### Task objective
The reply should hold only the lines from the one with "The width and" through the end of the data, each given exactly.

Saved data entries
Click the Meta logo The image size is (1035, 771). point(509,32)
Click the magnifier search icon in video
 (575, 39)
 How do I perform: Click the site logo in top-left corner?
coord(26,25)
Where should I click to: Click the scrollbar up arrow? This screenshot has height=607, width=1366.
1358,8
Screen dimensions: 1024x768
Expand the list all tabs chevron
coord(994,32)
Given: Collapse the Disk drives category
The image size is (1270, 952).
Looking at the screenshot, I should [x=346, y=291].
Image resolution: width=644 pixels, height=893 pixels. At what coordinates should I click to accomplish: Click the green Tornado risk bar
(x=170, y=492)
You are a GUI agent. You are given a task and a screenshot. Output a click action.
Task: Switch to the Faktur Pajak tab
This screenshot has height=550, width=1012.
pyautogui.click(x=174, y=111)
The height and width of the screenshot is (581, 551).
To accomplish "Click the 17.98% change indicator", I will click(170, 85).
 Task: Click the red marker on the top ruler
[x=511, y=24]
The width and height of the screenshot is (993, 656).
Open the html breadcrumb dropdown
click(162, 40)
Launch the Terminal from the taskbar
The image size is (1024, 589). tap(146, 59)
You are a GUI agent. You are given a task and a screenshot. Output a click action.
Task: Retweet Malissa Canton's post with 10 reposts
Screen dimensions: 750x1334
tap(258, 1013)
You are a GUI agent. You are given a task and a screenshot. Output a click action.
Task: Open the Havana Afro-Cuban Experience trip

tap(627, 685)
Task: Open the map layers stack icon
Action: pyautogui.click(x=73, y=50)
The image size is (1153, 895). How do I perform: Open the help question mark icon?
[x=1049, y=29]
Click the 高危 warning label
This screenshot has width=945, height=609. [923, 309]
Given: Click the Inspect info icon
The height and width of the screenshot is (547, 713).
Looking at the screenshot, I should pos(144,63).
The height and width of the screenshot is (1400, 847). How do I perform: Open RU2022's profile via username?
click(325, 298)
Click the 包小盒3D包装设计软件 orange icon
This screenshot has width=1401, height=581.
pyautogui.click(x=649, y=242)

### Expected output
The width and height of the screenshot is (993, 656).
Open the html breadcrumb dropdown
click(162, 40)
Launch the Terminal from the taskbar
The image size is (1024, 589). tap(146, 59)
You are a GUI agent. You are given a task and a screenshot. Output a click action.
Task: Retweet Malissa Canton's post with 10 reposts
Screen dimensions: 750x1334
tap(258, 1013)
You are a GUI agent. You are given a task and a screenshot. Output a click action.
Task: Open the Havana Afro-Cuban Experience trip

tap(627, 685)
Task: Open the map layers stack icon
Action: pyautogui.click(x=73, y=50)
The image size is (1153, 895). How do I perform: Open the help question mark icon?
[x=1049, y=29]
Click the 高危 warning label
This screenshot has width=945, height=609. [923, 309]
Given: Click the Inspect info icon
The height and width of the screenshot is (547, 713).
Looking at the screenshot, I should pos(144,63).
The height and width of the screenshot is (1400, 847). How do I perform: Open RU2022's profile via username?
click(325, 298)
Click the 包小盒3D包装设计软件 orange icon
This screenshot has width=1401, height=581.
pyautogui.click(x=649, y=242)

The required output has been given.